As June’s handle fell, gross gaming revenue rose 31.8% to $48.2 million from $36.6 million in May. That is the third highest revenue total in state history. July’s gross revenue produced $47.5 million in adjusted gross revenue, yielding $7.7 million in state and local taxes.
The revenue jump is a product of the way bettors tend to engage with summer sports.
Basketball remained the top sport, attracting $126.9 million in bets. Baseball betting remained relatively flat, producing $126.7 million in bets. Meanwhile, parlay bets swelled to $101.1 million, generating a whopping $22.8 million in revenue. Tennis jumped to $40.3 million in wagers from $32.6 million in May.
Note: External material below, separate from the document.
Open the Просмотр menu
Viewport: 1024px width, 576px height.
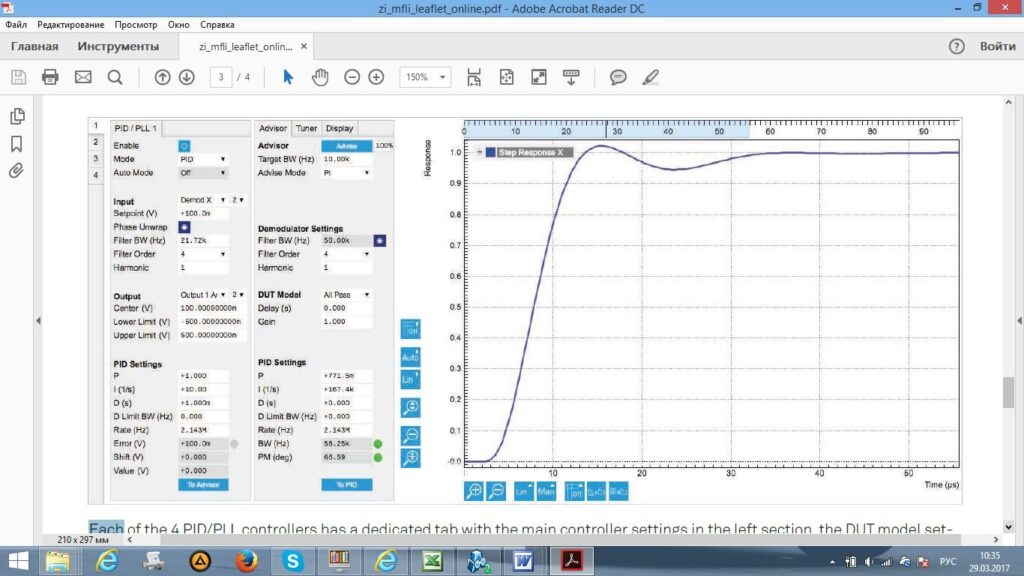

“Bettors interact with individual sports like golf and tennis differently than major U.S. team sports like football, placing more futures bets and single-game parlay bets that carry lower odds to win,” Ramsey said. “For sportsbooks those bets are particularly important during the summer when volume drops. And it puts sportsbooks in an excellent position as football season approaches.”
$451.7 million, or 94.8%, of June’s bets were made online. DraftKings/Casino Queen remained in the market lead with $160.2 million in combined online and retail handle, down from $170.1 million in May. June’s handle included $157.1 million of online bets and $14.0 million in gross gaming revenue.
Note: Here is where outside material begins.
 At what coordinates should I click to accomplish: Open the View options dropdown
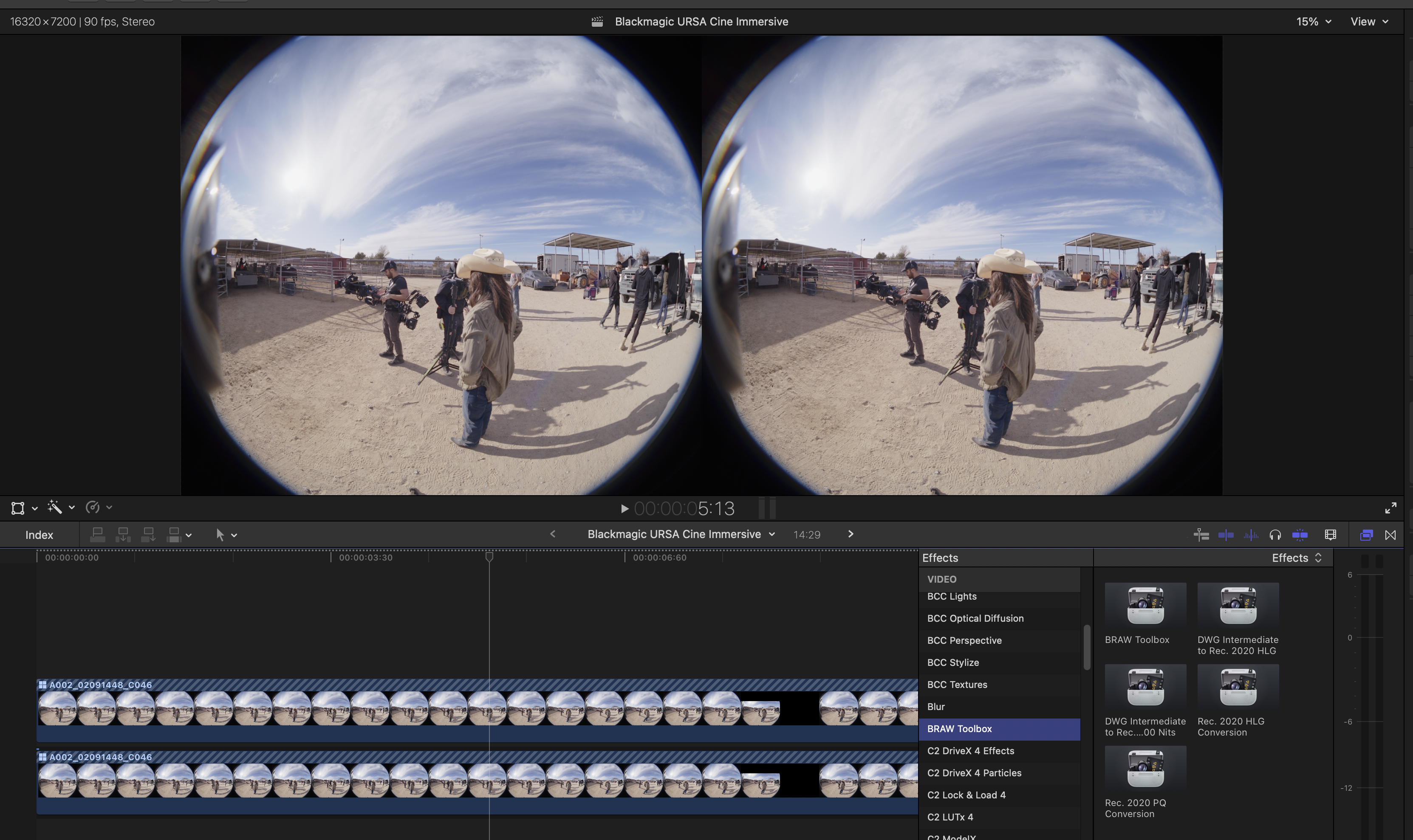(x=1369, y=22)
FanDuel’s online and retail sportsbooks attracted $156.3 million in bets in June, which was flat from May. The month’s bets, $155.3 million of which came online, generated a market-leading $20.3 million in gross gaming revenue.
The fight for market share was largely static in June. This as lawmakers continue to grapple with in-person registration requirements and a $20 million licensing fee for online-only operators.
“Without a legislative fix, in-person registration will continue to be an issue that alters the market,” Boozell said. “Worse, if no operator pays the hefty online-only fee when those licenses become available in December it could make in-person registration permanent. We will see if legislators are able to either lower the price of the online-only licenses to make them more attractive or make it so that the online-only licenses aren’t the trigger for remote registration.”